6月25日と26日の両日、標記大会が東北の地、福島市で開催されました。

今回の福島大会、やはり東日本大震災の問題が大きく取り上げられ、冒頭の全体研修会では震災当時の混乱と惨状が報告され、二人の視覚障害当事者が登壇、経験談を語られるなど、復興問題、原発問題といった重い命題が今なお続いていることが報告されました。

この後開かれた各事業部会のうち情報サービス部会では、大会決議案として、点字図書館の職員配置基準にIT支援員の配置の明記と、視覚障害者等に対する電子書籍等あらゆる形態での郵送が無料となる制度化の二案を要望していくことが採択されました。

翌日の記念講演では現職の眼科医から、眼科治療の現場が患者の治療後の先の人生を見据えたものとは必ずしもなっていない実情があり、眼科医が視覚障害者と社会をつなぐ架け橋としての役割を深めるために視覚障害者施設との連携の構築が急務という考えを披露されました。そして、視覚障害者情報の提供の窓口の一本化が望ましいとして、点字図書館=視覚障害者情報提供施設が窓口になり得るという考えを示されました。
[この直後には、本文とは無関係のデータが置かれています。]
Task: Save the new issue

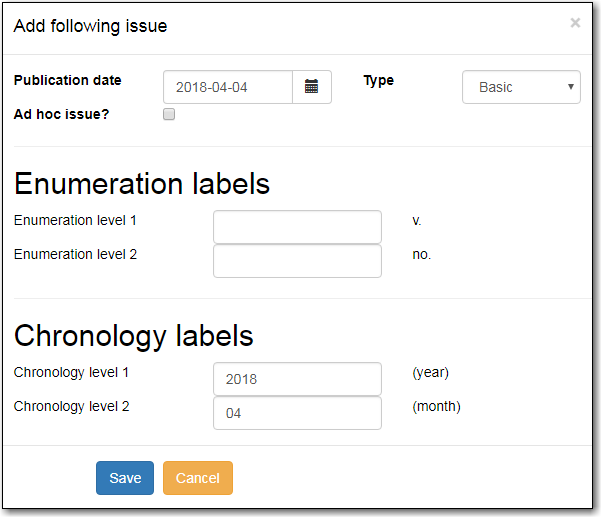Action: [125, 478]
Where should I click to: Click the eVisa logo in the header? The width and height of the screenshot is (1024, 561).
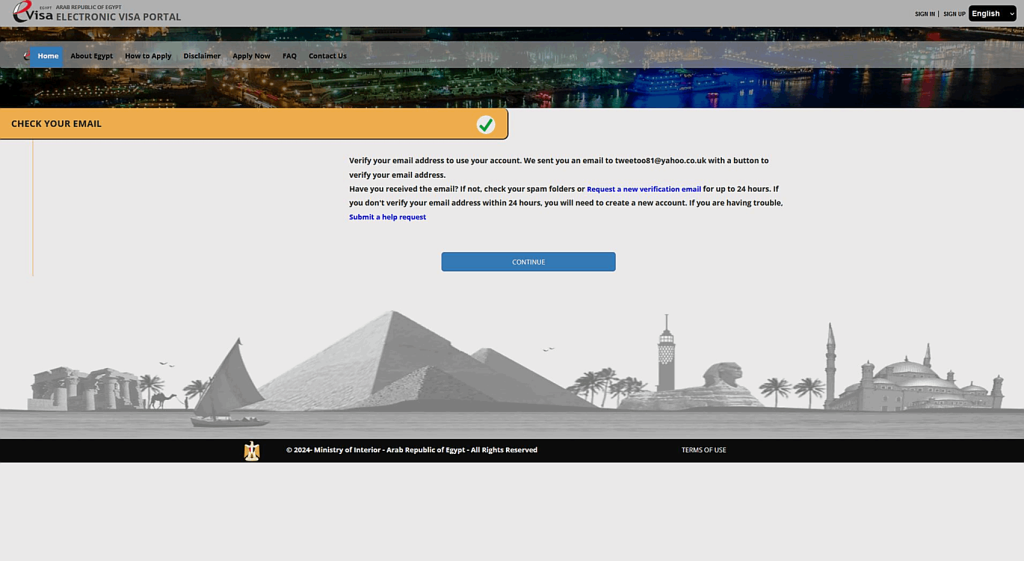33,13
最後の式典において大会アピール案 ― 社会福祉法人として使命感のもと理念やサービス、新たな事業開拓をすすめ存在意義を社会に発信していく ―と、決議案(情報関連のみ) ― 「選挙のお知らせ」の選挙公報への格上げ、点字製版機・印刷機への補助、IT支援員の配置、郵便物無料制度の
要件緩和など ― が採択されました。

かつて能因法師が、春霞のころ都を立ったのに秋風を感じるころに着いたと歌った遠いこの地も、今は4時間で着きます。早く着いた分多くのことが学べ意義深い研修会であったことをご報告いたします。